Pour tout dire, c’est un peu navré que l’on a vu autrefois le type de certitudes qui vient d’être rapporté retentir sur la défense du Procès de Jean-Marie Le Pen de Mathieu Lindon (POL). Ainsi, lorsque, dans les colloques, les revues juridiques et les journaux, il était répétitivement dit que la France serait « sûrement condamnée » par la Cour européenne des droits de l’homme si la Cour de cassation n’invalidait pas la condamnation de l’auteur, de son éditeur et du journal Libération, nous étions quasiment seul à soutenir que rien n’était moins sûr et qu’il fallait donc proposer à la Cour européenne une argumentation autrement plus élaborée que celle proposée aux juridictions internes et moins teintée de considérations morales sur le caractère de « bonne cause » de l’ouvrage litigieux. On sait comment ça s’est terminé (« à la surprise générale ») devant la Cour dans Lindon, Otchakovsky-Laurens and July c. France (22 oct. 2007).

Dans le cas qui nous intéresse, l’AFP a donc publié une dépêche sur la « sévérité » supposée de l’ordonnance de référé du 26 janvier 2013, une dépêche discutable en presque tous les points et que l’on soupçonne d’avoir « excité » la tentation des dirigeants du Nouvel Observateur de faire appel lorsque l’avocat traditionnel du magazine semblait avoir pris la mesure des choses et de la difficulté d’aller en appel sans les éditions Stock et l’auteur (V. art. du blog du Monde). La lecture de l’article consacré par Pascale Robert-Diard à la décision du Nouvel Observateur de ne pas se pourvoir en appel contre l’ordonnance du 26 février 2013 est, à cet égard, éclairante sur les représentations de certains acteurs de la presse. On apprend ainsi que, dans la perspective de l’appel, le propriétaire du Nouvel Observateur avait envisagé de dessaisir du dossier « l’avocat habituel » du magazine au profit d’un avocat qui aurait eu pour mission « de se montrer très offensif ». C’était injuste pour un avocat dont les écritures devant le juge des référés étaient des meilleures possibles compte tenu des circonstances de l’espèce. C’était surtout un peu naïf : les dirigeants du Nouvel Observateur ont failli céder à une vision magique de « l’avocat de presse », une vision très courante chez les professionnels de la presse.

> _Bloc de données_
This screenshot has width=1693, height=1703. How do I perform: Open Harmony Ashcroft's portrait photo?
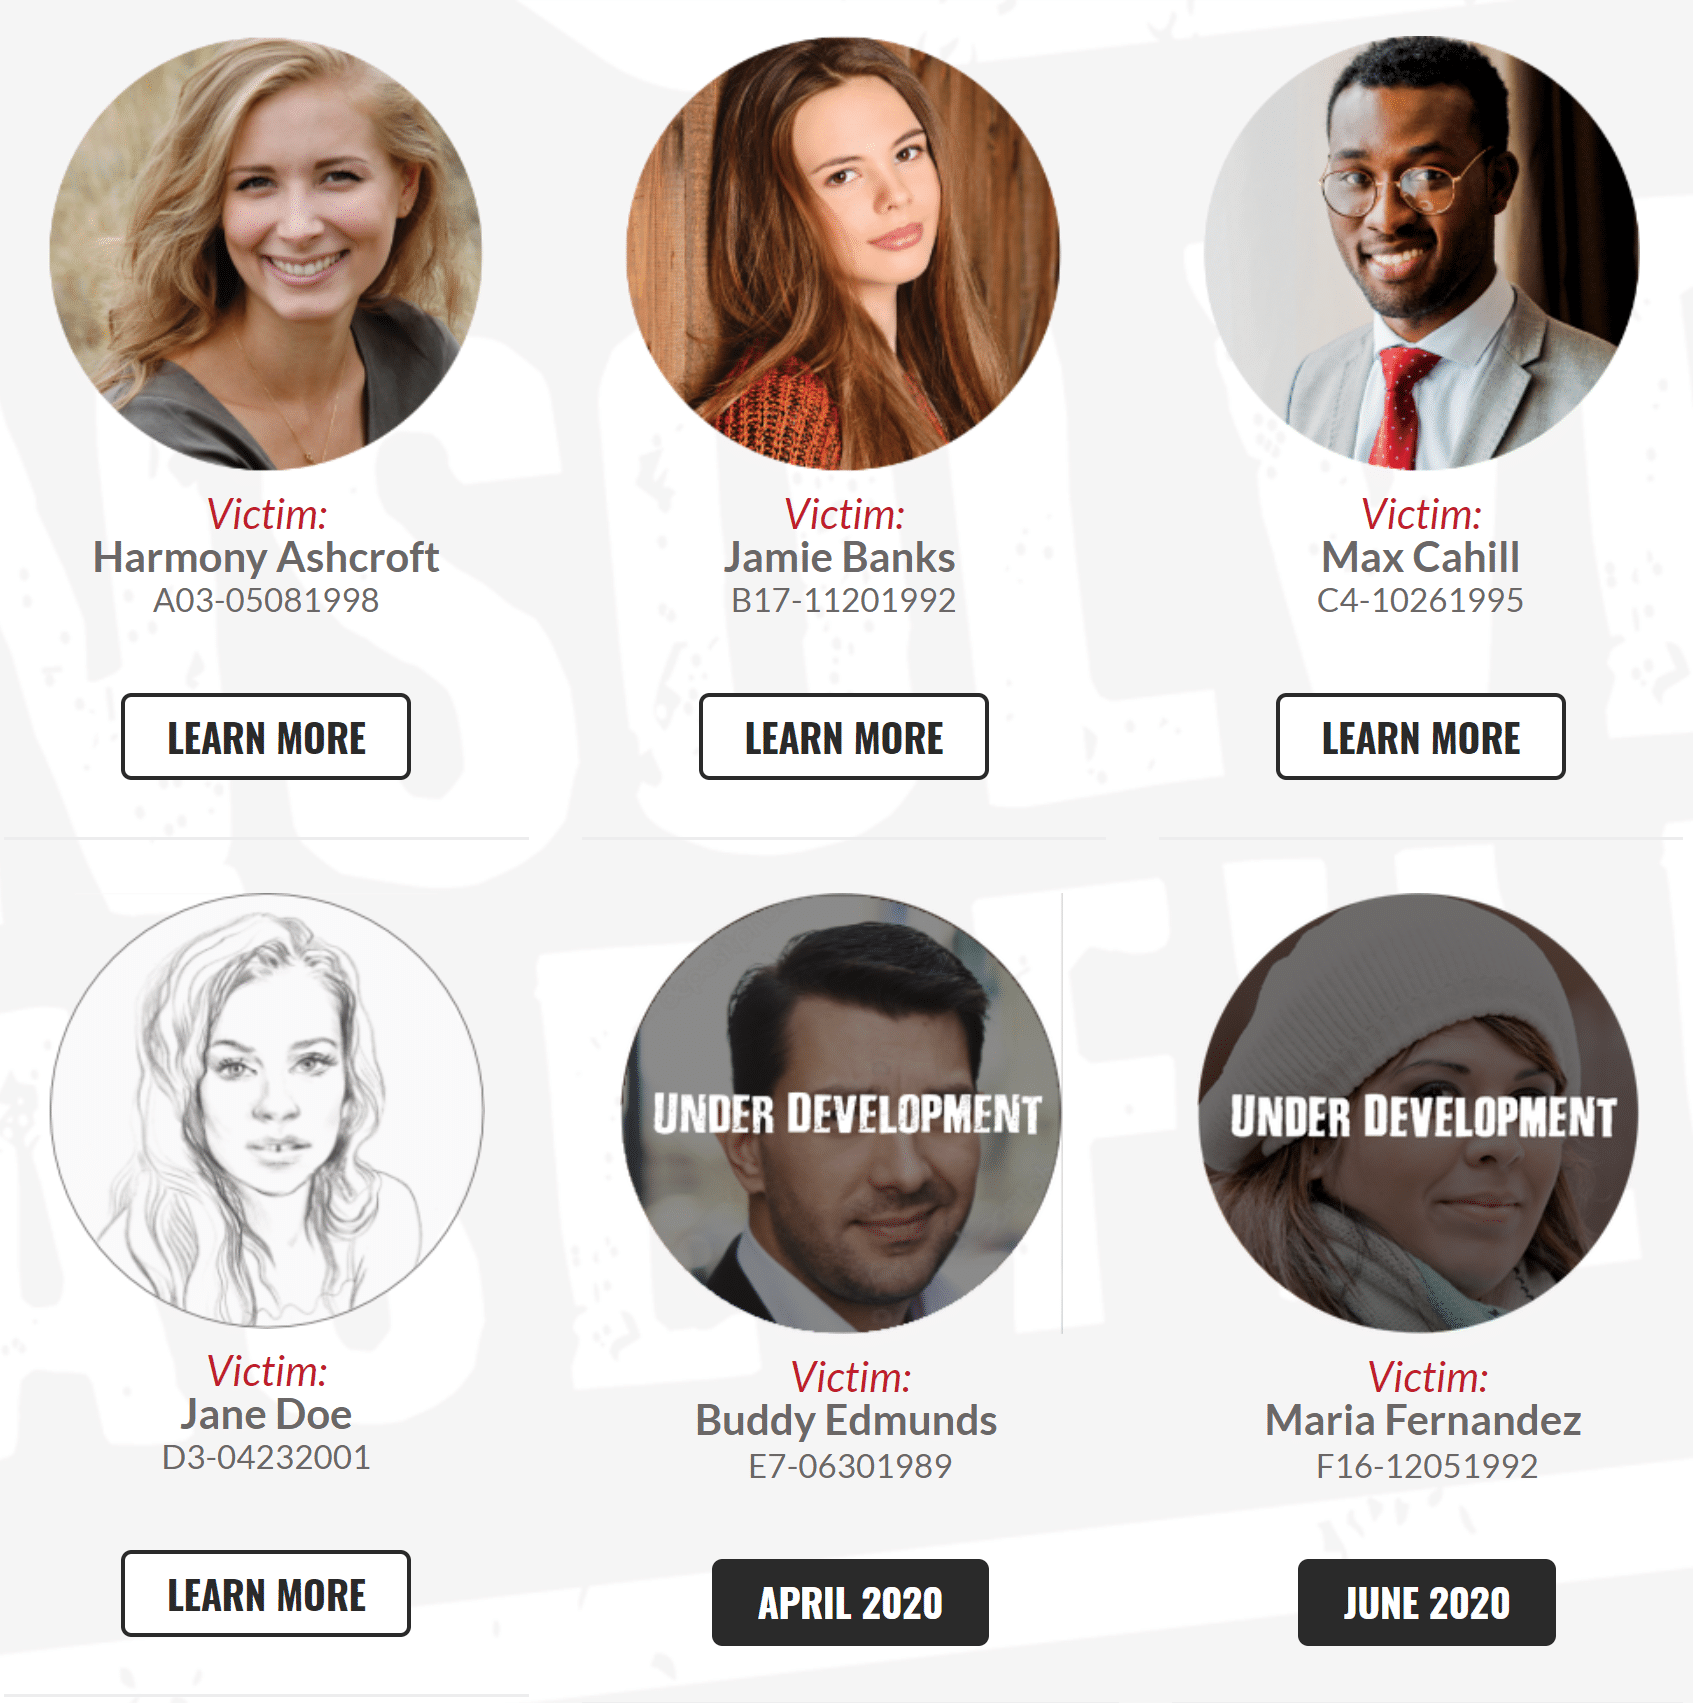[266, 254]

> _Consignes_
a – Dans l'extrait, quelle mission le propriétaire du Nouvel Observateur voulait-il confier au nouvel avocat ?
b – D'après l'extrait, pourquoi l'auteur trouve-t-il injuste l'idée de retirer le dossier à l'avocat habituel du magazine ? Expliquez-le en une à trois phrases.
La liste vient d'une autre source.

> _Réponses complètes_
a – Se montrer très offensif.

b – L'auteur trouve cette idée injuste parce que les écritures de cet avocat devant le juge des référés étaient parmi les meilleures possibles, compte tenu des circonstances de l'espèce.